_How to complete this task_: Your answer should consist of the lines in the following data that contain "pixel".

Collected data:
....................

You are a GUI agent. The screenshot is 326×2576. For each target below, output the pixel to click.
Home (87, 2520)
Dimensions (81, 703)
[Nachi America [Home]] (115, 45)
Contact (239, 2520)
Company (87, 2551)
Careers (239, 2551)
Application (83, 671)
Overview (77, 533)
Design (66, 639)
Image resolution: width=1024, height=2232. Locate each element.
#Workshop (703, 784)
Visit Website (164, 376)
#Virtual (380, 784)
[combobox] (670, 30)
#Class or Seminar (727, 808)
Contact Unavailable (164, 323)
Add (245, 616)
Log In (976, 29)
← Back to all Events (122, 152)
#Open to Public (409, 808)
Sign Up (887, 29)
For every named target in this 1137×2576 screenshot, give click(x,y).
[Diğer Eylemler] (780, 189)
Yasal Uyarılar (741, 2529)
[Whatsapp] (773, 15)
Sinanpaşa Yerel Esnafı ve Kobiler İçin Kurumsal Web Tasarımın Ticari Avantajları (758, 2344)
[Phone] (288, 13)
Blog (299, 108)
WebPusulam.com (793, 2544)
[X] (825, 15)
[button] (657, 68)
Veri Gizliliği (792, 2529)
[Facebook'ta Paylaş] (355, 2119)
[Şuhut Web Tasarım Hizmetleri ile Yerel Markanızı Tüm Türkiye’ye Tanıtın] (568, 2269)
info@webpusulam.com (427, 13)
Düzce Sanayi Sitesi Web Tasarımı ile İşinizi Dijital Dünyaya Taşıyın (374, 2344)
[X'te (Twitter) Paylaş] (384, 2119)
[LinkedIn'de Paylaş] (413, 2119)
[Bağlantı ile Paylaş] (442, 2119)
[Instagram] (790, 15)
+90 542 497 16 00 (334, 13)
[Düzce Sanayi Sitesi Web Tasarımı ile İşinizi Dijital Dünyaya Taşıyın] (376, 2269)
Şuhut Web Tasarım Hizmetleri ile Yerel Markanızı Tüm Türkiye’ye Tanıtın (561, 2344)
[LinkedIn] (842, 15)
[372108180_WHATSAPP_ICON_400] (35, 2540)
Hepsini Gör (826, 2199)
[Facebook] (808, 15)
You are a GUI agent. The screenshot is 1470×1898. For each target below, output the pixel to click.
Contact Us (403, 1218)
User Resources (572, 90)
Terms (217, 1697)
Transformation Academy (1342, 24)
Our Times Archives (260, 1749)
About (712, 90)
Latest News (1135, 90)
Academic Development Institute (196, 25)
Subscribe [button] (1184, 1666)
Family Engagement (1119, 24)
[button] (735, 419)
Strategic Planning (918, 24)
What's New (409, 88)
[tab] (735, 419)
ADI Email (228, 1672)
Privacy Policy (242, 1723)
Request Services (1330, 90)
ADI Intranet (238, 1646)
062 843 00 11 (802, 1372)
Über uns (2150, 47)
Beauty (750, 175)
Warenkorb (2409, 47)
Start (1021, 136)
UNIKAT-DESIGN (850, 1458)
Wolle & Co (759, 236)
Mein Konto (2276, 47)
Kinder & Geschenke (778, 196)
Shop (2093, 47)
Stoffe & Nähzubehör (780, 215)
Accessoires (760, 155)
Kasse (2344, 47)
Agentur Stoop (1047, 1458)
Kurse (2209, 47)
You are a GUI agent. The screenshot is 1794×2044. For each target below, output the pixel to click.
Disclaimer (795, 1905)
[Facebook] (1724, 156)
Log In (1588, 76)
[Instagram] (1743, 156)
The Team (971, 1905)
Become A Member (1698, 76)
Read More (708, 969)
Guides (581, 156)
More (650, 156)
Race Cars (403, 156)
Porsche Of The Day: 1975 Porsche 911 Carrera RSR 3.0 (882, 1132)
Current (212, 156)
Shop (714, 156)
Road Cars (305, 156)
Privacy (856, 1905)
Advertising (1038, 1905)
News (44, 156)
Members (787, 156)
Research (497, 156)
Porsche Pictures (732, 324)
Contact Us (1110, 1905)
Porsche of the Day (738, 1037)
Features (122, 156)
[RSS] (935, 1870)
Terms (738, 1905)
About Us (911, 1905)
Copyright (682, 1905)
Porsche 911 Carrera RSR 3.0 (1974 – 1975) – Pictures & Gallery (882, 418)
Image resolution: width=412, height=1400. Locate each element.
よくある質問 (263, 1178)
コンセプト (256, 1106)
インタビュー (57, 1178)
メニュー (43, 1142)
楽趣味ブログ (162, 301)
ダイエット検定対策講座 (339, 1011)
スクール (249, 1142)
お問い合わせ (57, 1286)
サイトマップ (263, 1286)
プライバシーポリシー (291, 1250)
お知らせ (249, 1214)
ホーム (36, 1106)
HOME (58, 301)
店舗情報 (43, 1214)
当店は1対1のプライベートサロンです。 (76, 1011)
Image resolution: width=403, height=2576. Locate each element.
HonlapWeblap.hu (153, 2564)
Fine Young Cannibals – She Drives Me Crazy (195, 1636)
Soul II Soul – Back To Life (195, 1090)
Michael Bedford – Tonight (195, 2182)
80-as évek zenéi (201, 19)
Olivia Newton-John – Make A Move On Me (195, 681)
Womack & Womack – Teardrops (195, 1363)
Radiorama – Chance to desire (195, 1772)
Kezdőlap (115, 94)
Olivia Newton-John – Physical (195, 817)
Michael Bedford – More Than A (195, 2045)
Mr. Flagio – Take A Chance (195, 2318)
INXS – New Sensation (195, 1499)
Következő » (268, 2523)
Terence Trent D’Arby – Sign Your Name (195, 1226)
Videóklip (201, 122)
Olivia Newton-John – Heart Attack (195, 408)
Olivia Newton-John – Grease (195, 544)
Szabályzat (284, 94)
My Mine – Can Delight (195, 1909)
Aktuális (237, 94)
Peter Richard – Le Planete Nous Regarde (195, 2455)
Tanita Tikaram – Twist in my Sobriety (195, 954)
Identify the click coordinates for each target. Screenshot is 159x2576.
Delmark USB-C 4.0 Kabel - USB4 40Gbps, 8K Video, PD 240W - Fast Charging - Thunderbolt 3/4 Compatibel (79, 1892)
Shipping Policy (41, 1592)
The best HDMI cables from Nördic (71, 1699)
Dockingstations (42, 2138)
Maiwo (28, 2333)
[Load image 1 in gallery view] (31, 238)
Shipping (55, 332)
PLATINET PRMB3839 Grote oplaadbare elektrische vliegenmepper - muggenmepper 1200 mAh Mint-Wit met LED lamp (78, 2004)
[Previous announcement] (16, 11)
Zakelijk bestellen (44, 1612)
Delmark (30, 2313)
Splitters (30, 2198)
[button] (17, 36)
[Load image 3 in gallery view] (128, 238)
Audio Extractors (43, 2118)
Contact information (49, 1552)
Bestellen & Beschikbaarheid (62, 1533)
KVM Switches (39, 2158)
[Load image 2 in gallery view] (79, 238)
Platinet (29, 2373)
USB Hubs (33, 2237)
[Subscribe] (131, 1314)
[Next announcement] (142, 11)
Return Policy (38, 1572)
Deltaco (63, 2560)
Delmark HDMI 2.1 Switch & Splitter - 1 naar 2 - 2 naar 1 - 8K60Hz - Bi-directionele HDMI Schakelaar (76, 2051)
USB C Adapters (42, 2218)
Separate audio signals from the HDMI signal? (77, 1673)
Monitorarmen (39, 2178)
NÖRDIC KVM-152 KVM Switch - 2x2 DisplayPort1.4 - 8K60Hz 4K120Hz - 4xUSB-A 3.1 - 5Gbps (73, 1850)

....................

_Answer for the task_:
You are a GUI agent. The screenshot is 326×2576. For each target below, output the pixel to click.
You are a GUI agent. The screenshot is 1470×1898. For each target below, output the pixel to click.
You are a GUI agent. The screenshot is 1794×2044. For each target below, output the pixel to click.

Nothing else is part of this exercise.